------ EXTRACTED MATERIAL

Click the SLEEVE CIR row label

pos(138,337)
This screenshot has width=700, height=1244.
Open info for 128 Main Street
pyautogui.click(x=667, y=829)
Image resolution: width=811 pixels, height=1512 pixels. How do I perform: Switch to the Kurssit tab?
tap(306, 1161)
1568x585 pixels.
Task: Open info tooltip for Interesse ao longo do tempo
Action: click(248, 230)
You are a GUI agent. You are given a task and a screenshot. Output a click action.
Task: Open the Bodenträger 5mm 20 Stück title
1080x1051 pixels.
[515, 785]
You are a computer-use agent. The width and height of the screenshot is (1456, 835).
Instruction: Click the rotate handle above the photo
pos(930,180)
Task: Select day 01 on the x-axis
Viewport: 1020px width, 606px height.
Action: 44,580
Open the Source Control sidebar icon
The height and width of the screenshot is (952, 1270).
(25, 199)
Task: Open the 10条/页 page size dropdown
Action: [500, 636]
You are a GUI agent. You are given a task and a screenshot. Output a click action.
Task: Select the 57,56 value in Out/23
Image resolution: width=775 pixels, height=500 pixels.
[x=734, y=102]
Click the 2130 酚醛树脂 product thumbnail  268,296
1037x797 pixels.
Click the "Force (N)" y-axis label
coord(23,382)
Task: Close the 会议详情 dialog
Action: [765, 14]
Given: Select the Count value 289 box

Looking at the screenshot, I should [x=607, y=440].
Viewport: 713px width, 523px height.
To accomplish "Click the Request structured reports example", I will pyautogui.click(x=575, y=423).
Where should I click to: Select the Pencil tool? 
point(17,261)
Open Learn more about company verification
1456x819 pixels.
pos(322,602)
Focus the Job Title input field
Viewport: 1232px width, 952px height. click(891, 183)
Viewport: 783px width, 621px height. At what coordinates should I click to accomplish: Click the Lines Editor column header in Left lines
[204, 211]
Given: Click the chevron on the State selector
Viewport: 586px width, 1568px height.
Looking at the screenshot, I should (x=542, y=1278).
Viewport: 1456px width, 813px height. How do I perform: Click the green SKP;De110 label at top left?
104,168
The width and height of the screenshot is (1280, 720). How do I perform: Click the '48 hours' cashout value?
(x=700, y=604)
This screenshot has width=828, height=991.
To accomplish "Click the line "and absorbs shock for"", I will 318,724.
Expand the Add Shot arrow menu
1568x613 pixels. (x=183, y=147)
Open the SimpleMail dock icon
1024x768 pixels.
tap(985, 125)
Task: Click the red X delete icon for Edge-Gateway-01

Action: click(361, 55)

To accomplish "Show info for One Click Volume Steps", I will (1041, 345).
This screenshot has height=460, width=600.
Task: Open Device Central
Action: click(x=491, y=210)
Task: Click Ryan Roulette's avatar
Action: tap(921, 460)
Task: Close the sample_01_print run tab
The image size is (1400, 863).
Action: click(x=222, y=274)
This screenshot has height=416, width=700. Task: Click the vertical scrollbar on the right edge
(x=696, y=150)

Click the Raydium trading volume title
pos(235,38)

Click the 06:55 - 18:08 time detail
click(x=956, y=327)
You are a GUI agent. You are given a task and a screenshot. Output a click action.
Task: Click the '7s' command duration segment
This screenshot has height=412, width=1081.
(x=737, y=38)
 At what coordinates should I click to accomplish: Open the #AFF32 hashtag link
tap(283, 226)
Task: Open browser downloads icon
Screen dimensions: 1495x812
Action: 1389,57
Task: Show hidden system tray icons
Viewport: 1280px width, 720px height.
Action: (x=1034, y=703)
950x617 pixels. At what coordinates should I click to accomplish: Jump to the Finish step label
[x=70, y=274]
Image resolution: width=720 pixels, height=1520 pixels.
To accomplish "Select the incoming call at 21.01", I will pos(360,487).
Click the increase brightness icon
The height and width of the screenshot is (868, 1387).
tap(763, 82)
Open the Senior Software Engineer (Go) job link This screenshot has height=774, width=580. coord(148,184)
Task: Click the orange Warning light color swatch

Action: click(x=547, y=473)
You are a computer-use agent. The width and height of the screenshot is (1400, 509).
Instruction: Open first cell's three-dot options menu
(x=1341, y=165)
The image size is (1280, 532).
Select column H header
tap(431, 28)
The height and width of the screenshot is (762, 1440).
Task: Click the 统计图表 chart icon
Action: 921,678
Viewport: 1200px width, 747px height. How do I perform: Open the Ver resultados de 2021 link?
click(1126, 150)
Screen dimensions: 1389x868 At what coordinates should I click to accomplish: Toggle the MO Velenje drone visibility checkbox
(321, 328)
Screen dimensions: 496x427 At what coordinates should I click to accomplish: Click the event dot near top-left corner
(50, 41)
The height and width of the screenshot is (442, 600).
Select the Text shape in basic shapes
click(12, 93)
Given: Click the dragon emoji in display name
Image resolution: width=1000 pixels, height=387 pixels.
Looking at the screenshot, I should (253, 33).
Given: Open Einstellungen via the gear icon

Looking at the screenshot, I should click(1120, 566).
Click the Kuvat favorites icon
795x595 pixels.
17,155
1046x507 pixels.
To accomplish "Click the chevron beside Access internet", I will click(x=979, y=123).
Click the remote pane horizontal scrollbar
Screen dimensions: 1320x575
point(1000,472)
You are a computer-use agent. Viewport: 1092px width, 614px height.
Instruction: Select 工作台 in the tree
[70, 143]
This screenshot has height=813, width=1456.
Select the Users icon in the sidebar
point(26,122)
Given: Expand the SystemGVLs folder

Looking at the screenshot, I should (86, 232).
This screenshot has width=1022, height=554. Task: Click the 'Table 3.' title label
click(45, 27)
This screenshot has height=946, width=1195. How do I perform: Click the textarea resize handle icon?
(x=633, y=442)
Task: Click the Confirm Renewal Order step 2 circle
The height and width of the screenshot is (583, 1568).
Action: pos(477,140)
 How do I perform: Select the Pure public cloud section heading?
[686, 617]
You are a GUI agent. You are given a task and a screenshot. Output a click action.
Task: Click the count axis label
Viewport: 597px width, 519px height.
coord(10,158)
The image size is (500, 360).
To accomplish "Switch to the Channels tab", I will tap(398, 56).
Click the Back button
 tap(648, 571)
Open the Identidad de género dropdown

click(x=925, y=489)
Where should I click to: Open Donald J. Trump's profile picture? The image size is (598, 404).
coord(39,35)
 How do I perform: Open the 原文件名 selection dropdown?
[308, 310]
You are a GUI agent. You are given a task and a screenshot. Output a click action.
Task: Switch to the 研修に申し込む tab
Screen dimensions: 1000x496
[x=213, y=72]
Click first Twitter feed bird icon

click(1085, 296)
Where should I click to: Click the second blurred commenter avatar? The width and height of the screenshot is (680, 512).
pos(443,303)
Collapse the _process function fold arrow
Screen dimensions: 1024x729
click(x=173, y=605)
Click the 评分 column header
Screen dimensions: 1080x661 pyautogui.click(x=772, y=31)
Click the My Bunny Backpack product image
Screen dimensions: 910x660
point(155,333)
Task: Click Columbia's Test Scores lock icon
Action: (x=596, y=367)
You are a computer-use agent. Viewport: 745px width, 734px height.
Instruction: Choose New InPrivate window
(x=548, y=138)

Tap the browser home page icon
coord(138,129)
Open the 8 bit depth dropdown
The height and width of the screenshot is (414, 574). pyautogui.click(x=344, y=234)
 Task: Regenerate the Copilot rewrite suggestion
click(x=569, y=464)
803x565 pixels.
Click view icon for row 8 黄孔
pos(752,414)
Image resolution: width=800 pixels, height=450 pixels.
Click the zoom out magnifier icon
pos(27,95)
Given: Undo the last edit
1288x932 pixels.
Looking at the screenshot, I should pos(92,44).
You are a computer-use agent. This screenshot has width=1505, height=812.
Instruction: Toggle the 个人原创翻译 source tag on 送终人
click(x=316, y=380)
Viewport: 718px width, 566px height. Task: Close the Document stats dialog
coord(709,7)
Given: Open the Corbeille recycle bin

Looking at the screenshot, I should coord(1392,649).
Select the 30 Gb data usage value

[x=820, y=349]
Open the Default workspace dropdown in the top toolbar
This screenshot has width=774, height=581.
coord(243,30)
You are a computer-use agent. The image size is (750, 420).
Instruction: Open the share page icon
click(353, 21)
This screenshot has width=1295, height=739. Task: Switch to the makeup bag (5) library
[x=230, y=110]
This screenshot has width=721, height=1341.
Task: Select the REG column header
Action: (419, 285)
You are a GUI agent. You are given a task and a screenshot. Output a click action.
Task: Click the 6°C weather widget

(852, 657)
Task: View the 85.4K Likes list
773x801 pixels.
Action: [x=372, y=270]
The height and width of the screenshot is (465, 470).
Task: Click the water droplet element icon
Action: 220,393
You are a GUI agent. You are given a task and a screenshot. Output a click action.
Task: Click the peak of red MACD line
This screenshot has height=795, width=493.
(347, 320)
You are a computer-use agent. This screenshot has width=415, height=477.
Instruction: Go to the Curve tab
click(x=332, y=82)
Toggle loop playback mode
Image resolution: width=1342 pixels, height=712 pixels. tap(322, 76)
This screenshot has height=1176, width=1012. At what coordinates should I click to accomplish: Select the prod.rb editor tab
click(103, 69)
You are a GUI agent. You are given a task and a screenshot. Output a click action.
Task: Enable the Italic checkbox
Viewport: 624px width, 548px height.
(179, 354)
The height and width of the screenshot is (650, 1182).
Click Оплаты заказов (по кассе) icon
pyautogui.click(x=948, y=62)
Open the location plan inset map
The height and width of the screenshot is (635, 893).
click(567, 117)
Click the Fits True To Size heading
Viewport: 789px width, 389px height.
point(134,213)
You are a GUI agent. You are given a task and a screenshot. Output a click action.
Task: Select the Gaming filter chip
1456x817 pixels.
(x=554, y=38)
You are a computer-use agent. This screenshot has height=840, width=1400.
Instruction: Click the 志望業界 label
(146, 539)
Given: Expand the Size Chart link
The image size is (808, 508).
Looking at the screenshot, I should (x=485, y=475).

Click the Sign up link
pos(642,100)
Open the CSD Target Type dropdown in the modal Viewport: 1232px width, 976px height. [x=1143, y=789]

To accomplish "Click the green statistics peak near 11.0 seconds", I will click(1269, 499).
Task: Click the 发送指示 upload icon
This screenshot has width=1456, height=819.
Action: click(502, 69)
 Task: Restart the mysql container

------------

* **SHORT EXERCISE**:
Show each line of the entries above that contains the string "Toggle", treating uppercase and lowercase letters as different.

* **RESULT OF THE EXERCISE**:
Screen dimensions: 1389x868 At what coordinates should I click to accomplish: Toggle the MO Velenje drone visibility checkbox
Instruction: Toggle the 个人原创翻译 source tag on 送终人
Toggle loop playback mode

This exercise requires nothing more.